June 2011: Dr. Clay Hyght

by on June 24, 2011


JOHN: I am pleased to announce this month’s featured interview is with Dr. Clay Hyght. Dr. Clay as we know him, has the unique background of being in the trenches training and developing an ass kicking physique, along with an equally impressive education and deep understanding of what works and what doesn’t.

So without further ad hue, Dr. Clay please introduce yourself and tell the readers what you do, your background, and what you are most passionate about!

Clay-HyghtDR. CLAY: Hi, guys! And thanks for the nice introduction and kind words, John.

Overall, I could probably best be described as a guy who likes to learn. I’m a curious, ‘figure-things-out’ kind of person, who is equally passionate about teaching and helping other people.

Over the years I have been most passionate about learning how to improve the human physique. First, I simply wanted to figure out how to not be fat, because I was a pretty chubby kid. But my extreme curiosity about the inner workings of the body soon led to 9 1/2 years of college and a couple degrees (a BSc in Exercise Science and a Doctorate in Chiropractic). I also got some certifications along the way like CSCS, CISSN, Myofascial Release, etc.

As an athlete I started out playing typical American sports like football, soccer, and baseball, but along the way I tried BMX racing and happened to pick it up pretty quickly (partly cause I worked my butt off), and I eventually won a few titles and even turned pro.

JOHN: Now that is fascinating. One of my training partners just blew out both achilles tendons doing BMX. So does this mean you have a little bit of an insane side?

DR. CLAY: I wouldn’t say insane, exactly… more like willing to take calculated risks to achieve a good adrenaline high. 😉

But around the time I started college, I stopped racing BMX, because it had become too much like ‘work’ and wasn’t fun anymore. But since I loved, even thrived on, the challenge of competing, I decided to enter a bodybuilding show, which was a natural progression because I was already really interested in training and nutrition.

It’s safe to say I didn’t pick up bodybuilding as easily as BMX. At 5’10” I weighed in at a sleek 156 lbs in my first show and took 2nd place in the teen class…out of two people!

JOHN: At least you didn’t get 4 out of 4 like I did in my first teen show! HA!

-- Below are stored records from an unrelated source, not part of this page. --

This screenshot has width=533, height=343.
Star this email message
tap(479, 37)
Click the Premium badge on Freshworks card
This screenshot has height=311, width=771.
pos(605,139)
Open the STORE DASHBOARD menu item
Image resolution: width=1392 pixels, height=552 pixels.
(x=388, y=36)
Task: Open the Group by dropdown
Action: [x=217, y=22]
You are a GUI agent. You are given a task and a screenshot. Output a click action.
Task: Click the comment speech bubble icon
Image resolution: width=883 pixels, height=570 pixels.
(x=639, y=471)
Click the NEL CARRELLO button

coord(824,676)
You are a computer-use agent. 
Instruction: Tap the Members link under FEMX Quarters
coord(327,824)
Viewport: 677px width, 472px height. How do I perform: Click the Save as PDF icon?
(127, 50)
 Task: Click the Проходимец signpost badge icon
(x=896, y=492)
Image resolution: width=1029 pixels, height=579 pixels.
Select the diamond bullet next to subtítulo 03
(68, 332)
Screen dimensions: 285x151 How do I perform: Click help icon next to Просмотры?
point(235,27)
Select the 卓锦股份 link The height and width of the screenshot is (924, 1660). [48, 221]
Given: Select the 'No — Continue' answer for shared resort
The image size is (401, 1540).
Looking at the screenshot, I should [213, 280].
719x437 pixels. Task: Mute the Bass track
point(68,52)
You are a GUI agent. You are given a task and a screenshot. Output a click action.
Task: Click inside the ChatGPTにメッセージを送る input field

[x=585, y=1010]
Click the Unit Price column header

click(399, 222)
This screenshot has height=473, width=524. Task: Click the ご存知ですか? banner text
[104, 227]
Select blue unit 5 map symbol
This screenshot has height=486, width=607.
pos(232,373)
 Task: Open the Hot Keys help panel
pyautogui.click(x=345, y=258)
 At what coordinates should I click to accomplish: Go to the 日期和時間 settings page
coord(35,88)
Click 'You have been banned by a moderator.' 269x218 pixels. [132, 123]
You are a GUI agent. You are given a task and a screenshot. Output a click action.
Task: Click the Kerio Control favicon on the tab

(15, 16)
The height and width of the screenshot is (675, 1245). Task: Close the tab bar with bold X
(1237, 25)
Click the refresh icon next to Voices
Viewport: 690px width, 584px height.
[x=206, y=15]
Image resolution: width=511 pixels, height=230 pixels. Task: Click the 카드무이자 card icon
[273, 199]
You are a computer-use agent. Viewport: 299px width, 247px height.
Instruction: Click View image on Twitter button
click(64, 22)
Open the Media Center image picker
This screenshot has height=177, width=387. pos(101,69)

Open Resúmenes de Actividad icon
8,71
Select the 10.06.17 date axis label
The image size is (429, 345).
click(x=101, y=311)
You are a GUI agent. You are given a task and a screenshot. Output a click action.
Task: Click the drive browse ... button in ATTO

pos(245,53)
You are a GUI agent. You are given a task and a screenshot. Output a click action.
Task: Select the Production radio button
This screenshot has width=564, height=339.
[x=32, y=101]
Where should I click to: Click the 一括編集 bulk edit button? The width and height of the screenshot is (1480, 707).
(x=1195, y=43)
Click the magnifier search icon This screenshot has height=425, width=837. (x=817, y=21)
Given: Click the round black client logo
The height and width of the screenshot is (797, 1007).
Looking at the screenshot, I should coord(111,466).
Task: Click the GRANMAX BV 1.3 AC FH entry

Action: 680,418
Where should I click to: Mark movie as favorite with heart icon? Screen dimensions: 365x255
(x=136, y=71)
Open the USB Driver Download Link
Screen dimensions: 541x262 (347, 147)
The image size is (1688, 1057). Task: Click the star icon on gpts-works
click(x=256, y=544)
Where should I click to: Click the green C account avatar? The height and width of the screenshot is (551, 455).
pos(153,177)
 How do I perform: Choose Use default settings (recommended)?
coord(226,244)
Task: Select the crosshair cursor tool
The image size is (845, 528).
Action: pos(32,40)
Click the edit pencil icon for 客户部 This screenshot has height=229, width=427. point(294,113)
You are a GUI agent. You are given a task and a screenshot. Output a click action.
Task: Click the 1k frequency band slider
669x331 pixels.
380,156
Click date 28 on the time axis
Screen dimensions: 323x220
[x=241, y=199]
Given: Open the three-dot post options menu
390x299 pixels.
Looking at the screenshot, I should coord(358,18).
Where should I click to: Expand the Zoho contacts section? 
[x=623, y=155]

DR. CLAY: If two more people showed up I probably would have! But I have since managed to redeem myself from that less-than-stellar initial contest outing and even won my class in the state championship, but holding my own in competitive bodybuilding beyond the regional level is a tough for me.

Thank goodness I’m self aware enough to realize that, while I’m a very good coach, I’m only a decent bodybuilder. I suspect my DNA is 1/3 athlete, 2/3 nerd.

So these days I focus more on helping others, which is really what I’m most passionate about.

Speaking of passion – I’m also passionate about checking items off my bucket list. That lets me know that I’m living my life in a fun, worthwhile way instead of merely existing.

JOHN: Ahh, the bucket list! Ok now you have to share some of things you have done with us! What is next on your list to do?

DR. CLAY: A few random bucket list items I’ve completed so far include: being in a movie, didn’t puke in gross anatomy, bungee jumped even though I’m scared of heights, learned to surf, learned to snowboard, rode down Pacific Coast Hwy 1 on a Harley, been on the cover of a bodybuilding magazine, became “Sergeant Hyght” in the Army, and went downhill mountain biking which made BMX seem safe!

Although I’m not exactly sure what will be next, some things that I’m planning to do are go on an African Safari, dive with sharks, learn kite surfing, meet the Dali Lama, complete a marathon (ironically because I hate running), ride a motorcycle from Vancouver to San Diego, compete in a boxing match, achieve my best physique yet, and become competitive again in BMX after not riding for 20 years. I know some of those may seem weird, but they are simply for my enjoyment, so they each mean something to me.

I encourage everyone to have some sort of “things you wanna do” list. It’s simple, but checking one of those items off your list is such a feeling of satisfaction and accomplishment (thanks to dopamine), and it makes you want to do, see, and accomplish more!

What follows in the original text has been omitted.